鍛治町3
お店の中に入るとかなり盛況のようでガヤガヤと賑やかだ。
先程のフードの女性に連れられ隅の席へ腰を下ろすと
「マスター同じものを追加で2つ、あと適当に食べ物ちょうだい」
「さてと俺達になにかようか?」
ロイさんが口を開く。
「ふふっ、そう急がなくていいじゃん。夜は長いんだし楽しもうよ」
しばらくして料理と飲み物が運ばれてくる。
おぉ〜。飲み物は赤いけどとても芳醇な香りが漂ってくる!肉料理もボリュームがありながら繊細な盛り付け、香りを嗅ぐだけでヨダレがしたたる。
俺は手を合わせてからそれらを口に運ぶとフードの女性はじっとこちらを見つめていた。
顔全体はよく見えないが可愛い目だ。
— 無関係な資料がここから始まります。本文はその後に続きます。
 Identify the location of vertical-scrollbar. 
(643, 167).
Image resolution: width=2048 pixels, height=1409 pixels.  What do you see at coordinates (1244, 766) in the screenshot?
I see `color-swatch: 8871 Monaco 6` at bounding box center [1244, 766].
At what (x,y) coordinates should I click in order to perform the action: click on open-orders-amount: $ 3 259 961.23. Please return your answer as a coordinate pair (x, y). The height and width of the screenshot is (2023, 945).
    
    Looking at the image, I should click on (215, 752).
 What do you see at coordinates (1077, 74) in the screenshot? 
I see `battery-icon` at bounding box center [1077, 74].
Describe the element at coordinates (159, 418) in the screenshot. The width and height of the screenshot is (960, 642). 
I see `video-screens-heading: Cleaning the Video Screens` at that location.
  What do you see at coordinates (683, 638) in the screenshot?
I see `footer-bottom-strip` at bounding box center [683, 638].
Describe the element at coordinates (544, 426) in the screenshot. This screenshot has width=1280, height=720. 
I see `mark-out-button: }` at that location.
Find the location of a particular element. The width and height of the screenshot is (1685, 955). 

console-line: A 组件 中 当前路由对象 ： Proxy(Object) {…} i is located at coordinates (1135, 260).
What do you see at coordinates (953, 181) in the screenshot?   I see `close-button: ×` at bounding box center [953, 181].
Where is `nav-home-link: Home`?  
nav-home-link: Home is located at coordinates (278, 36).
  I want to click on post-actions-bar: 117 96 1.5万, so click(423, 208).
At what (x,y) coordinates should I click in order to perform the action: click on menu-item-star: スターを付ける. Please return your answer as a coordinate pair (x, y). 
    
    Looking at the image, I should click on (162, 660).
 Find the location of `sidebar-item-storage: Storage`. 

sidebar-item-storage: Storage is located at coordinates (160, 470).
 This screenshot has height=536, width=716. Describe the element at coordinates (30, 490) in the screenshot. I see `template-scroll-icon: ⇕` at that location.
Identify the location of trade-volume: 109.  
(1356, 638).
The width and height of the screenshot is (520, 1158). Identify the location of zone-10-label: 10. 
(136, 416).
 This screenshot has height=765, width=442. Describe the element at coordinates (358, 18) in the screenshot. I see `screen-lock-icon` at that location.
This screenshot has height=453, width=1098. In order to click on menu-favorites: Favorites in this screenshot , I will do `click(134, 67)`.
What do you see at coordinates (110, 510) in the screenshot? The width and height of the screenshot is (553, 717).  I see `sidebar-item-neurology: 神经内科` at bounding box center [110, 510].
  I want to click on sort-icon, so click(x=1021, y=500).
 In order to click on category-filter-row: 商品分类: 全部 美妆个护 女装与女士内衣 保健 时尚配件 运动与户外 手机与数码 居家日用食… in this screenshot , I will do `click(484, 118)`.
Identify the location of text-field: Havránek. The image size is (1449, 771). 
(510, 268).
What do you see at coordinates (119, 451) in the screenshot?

そんなに見つめられると照れちゃうじゃないか。
そしておもむろに質問してきた。
「お兄さんどこの出身なの?食べるときの仕草からしてもこの辺りの人ではなさそうだけど」
あぁそういえば癖でやっていたけど手を合わせることはこちらでは珍しいもんな。日本と言うわけにもいかないしなぁ。
「秘密です」
頬をぷくっと膨らませている。じゃあっと次の質問がきた。
「昼にダンの工房で渡してた素材、あれどこでどうやって手に入れたの?」
ダン?あぁ。昼に頼んだ工房か。なんで渡したの知ってるんだよ。しかもこれも答えにくいやつだ。
「秘密です」
さらに頬が膨らむ。子供みたいで可愛いやつだな。
そんなことを思っているとロイさんが単刀直入になにかようがあるなら早く言えと催促した。
しばらく考えたあとにフードの女性は
「まあいいや。あの魔物を倒したのはあなた達のどっちなの?」
あぁ。説明面倒くさいなぁ。ロイさんってことにしようと思った矢先ロイさんがこっちを指差しこいつだ。と暴露していた。
するとフードの女性はこちらを見て目をキラキラしている。
「お兄さんそんなに弱そうなのにどうやって倒したんですか?なんの武器使ったんですか?その武器見せてもらえませんか?実は隠された能力みたいなやつですか?」
弱そう.....。まあいいや。そこは気にしないでおこう。
「秘密です。そもそも話が見えないんですが」
「お兄さん秘密が多すぎですね。まあいいです!実は私こう見えて鍛治職人なのです!
あの素材と私の天才的発想力が合わさればとてつもない武器ができるそんな直感があるのです!ぜひ私にあの素材をください!」
このフードっ娘怪しい。とてつもなく怪しい。そもそもあげないしな。
「無理です」
ぐぬぬという顔でこちらを見ている。そこからはフードっ娘がなにやら熱く語っているが、まあ気にせずこの美味しい料理をいただこう。
パクパク
うん。美味い!
ゴクゴク
はぁ〜。美味い!!
ふぅ〜。食べた食べた。
「さあお腹いっぱいになったし帰りましょうか」
ロイさんにそう言うと、ロイさんはフードっ娘のほうを見たがいいからいいからと促し席を立ち上がる。
「ちょっ、ちょっと本当にこのまま帰っちゃうの?もう少し話を──」
「マスター。会計この子で!美味しかったです。また来ますね!」
俺は爽やかな笑顔でマスターに挨拶すると、店を後にし宿に戻るのだった。